═════ Records provided

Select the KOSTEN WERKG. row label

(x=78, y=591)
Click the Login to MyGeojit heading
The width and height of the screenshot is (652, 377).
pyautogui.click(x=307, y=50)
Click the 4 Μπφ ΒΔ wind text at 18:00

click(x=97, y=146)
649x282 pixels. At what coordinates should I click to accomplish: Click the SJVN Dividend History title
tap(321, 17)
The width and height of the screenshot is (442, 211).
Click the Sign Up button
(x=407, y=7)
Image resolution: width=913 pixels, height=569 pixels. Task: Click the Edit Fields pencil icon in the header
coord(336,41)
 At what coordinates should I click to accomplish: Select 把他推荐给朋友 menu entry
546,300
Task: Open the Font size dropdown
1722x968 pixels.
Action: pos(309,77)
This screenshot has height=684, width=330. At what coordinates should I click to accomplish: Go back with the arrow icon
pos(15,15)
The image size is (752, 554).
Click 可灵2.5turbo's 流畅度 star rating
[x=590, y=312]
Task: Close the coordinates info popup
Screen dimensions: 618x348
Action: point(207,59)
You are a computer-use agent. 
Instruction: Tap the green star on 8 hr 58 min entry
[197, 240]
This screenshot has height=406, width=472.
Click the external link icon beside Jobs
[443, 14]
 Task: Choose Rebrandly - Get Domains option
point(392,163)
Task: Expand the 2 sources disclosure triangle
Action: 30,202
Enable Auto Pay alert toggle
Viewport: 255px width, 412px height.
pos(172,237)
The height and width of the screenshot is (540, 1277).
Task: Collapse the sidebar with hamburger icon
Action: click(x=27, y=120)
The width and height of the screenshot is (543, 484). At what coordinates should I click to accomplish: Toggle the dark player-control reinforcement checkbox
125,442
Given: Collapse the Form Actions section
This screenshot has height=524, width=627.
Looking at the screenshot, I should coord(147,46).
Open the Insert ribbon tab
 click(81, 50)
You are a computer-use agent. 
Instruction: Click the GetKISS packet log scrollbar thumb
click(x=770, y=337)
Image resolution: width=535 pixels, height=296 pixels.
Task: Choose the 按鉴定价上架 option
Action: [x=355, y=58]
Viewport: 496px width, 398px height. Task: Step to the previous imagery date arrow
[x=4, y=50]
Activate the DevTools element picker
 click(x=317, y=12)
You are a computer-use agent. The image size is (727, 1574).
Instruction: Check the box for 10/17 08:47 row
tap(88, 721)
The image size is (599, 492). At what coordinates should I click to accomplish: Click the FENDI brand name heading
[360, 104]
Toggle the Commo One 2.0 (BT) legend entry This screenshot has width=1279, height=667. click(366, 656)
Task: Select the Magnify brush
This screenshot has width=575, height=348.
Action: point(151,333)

══════════

**What is asked**
Please format every line of the material above as a JSON list of strings, with one string per line and no blank lines.

**Task solution**
[
  "Select the KOSTEN WERKG. row label",
  "(x=78, y=591)",
  "Click the Login to MyGeojit heading",
  "The width and height of the screenshot is (652, 377).",
  "pyautogui.click(x=307, y=50)",
  "Click the 4 Μπφ ΒΔ wind text at 18:00",
  "click(x=97, y=146)",
  "649x282 pixels. At what coordinates should I click to accomplish: Click the SJVN Dividend History title",
  "tap(321, 17)",
  "The width and height of the screenshot is (442, 211).",
  "Click the Sign Up button",
  "(x=407, y=7)",
  "Image resolution: width=913 pixels, height=569 pixels. Task: Click the Edit Fields pencil icon in the header",
  "coord(336,41)",
  " At what coordinates should I click to accomplish: Select 把他推荐给朋友 menu entry",
  "546,300",
  "Task: Open the Font size dropdown",
  "1722x968 pixels.",
  "Action: pos(309,77)",
  "This screenshot has height=684, width=330. At what coordinates should I click to accomplish: Go back with the arrow icon",
  "pos(15,15)",
  "The image size is (752, 554).",
  "Click 可灵2.5turbo's 流畅度 star rating",
  "[x=590, y=312]",
  "Task: Close the coordinates info popup",
  "Screen dimensions: 618x348",
  "Action: point(207,59)",
  "You are a computer-use agent. ",
  "Instruction: Tap the green star on 8 hr 58 min entry",
  "[197, 240]",
  "This screenshot has height=406, width=472.",
  "Click the external link icon beside Jobs",
  "[443, 14]",
  " Task: Choose Rebrandly - Get Domains option",
  "point(392,163)",
  "Task: Expand the 2 sources disclosure triangle",
  "Action: 30,202",
  "Enable Auto Pay alert toggle",
  "Viewport: 255px width, 412px height.",
  "pos(172,237)",
  "The height and width of the screenshot is (540, 1277).",
  "Task: Collapse the sidebar with hamburger icon",
  "Action: click(x=27, y=120)",
  "The width and height of the screenshot is (543, 484). At what coordinates should I click to accomplish: Toggle the dark player-control reinforcement checkbox",
  "125,442",
  "Given: Collapse the Form Actions section",
  "This screenshot has height=524, width=627.",
  "Looking at the screenshot, I should coord(147,46).",
  "Open the Insert ribbon tab",
  " click(81, 50)",
  "You are a computer-use agent. ",
  "Instruction: Click the GetKISS packet log scrollbar thumb",
  "click(x=770, y=337)",
  "Image resolution: width=535 pixels, height=296 pixels.",
  "Task: Choose the 按鉴定价上架 option",
  "Action: [x=355, y=58]",
  "Viewport: 496px width, 398px height. Task: Step to the previous imagery date arrow",
  "[x=4, y=50]",
  "Activate the DevTools element picker",
  " click(x=317, y=12)",
  "You are a computer-use agent. The image size is (727, 1574).",
  "Instruction: Check the box for 10/17 08:47 row",
  "tap(88, 721)",
  "The image size is (599, 492). At what coordinates should I click to accomplish: Click the FENDI brand name heading",
  "[360, 104]",
  "Toggle the Commo One 2.0 (BT) legend entry This screenshot has width=1279, height=667. click(366, 656)",
  "Task: Select the Magnify brush",
  "This screenshot has width=575, height=348.",
  "Action: point(151,333)"
]